Letteratu.it

Disagio e disperazione fuori dall’ordinario

Spesso il male di vivere ho incontrato:

era il rivo strozzato che gorgoglia,

era l’incartocciarsi della fogliariarsa,

era il cavallo stramazzato.

Bene non seppi, fuori del prodigioche schiude la divina Indifferenza:

era la statua nella sonnolenzadel meriggio, e la nuvola, e il falco alto levato.

Eugenio Montale, in questa come in tante delle liriche contenute in “Ossi di Seppia” (1925), ha espresso con delicata quanto decisa espressione il male di vivere che lo aveva afferrato vorticosamente. Il collegamento di “Spesso il male di vivere ho incontrato” all’attentato del 28 Aprile nella piazza antistante Palazzo Chigi è stato quasi automatico, eppure tanti altri gli interrogativi e le reazioni che da qualche giorno si stanno avvicendando prepotentemente. A lasciare perplessi, dispiaciuti, l’immagine di due corpi distesi sui sanpietrini: due Carabinieri colpevoli solo di onorare l’arma ed il proprio lavoro ed un terzo corpo, bloccato, accerchiato, con la disperazione dipinta in volto. Follia, dolore, crisi di identità, difficoltà economiche si intrecciano come un maglione di lana infeltrito senza che si possa distendere o separare un sentimento dall’altro per meglio spiegare “perché”.

• _Come procedere_:
Rispondi alle domande sul brano dedicato a Montale e al male di vivere.
(a) In quale raccolta, e di quale anno, compaiono molte liriche di Montale citate nel brano?
(b) In che data e in quale luogo è avvenuto l'attentato menzionato nel brano?
(c) A che cosa vengono paragonati follia, dolore, crisi di identità e difficoltà economiche?

• _Dati forniti_:

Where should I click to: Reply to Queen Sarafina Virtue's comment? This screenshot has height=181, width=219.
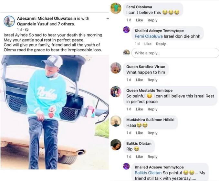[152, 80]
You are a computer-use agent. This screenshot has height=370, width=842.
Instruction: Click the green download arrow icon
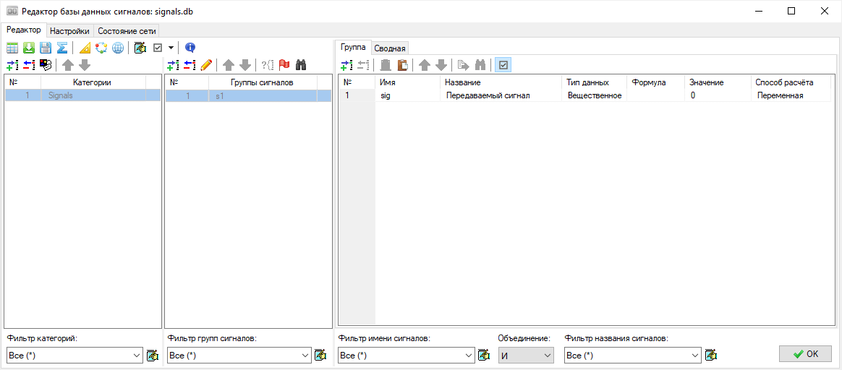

* * *

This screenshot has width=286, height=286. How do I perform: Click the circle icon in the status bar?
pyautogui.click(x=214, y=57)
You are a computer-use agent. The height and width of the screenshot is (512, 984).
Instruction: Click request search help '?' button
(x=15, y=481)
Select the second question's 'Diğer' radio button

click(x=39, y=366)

• _Spazio risposta_:
(a) In "Ossi di Seppia", del 1925.
(b) Il 28 aprile, nella piazza antistante Palazzo Chigi.
(c) A un maglione di lana infeltrito.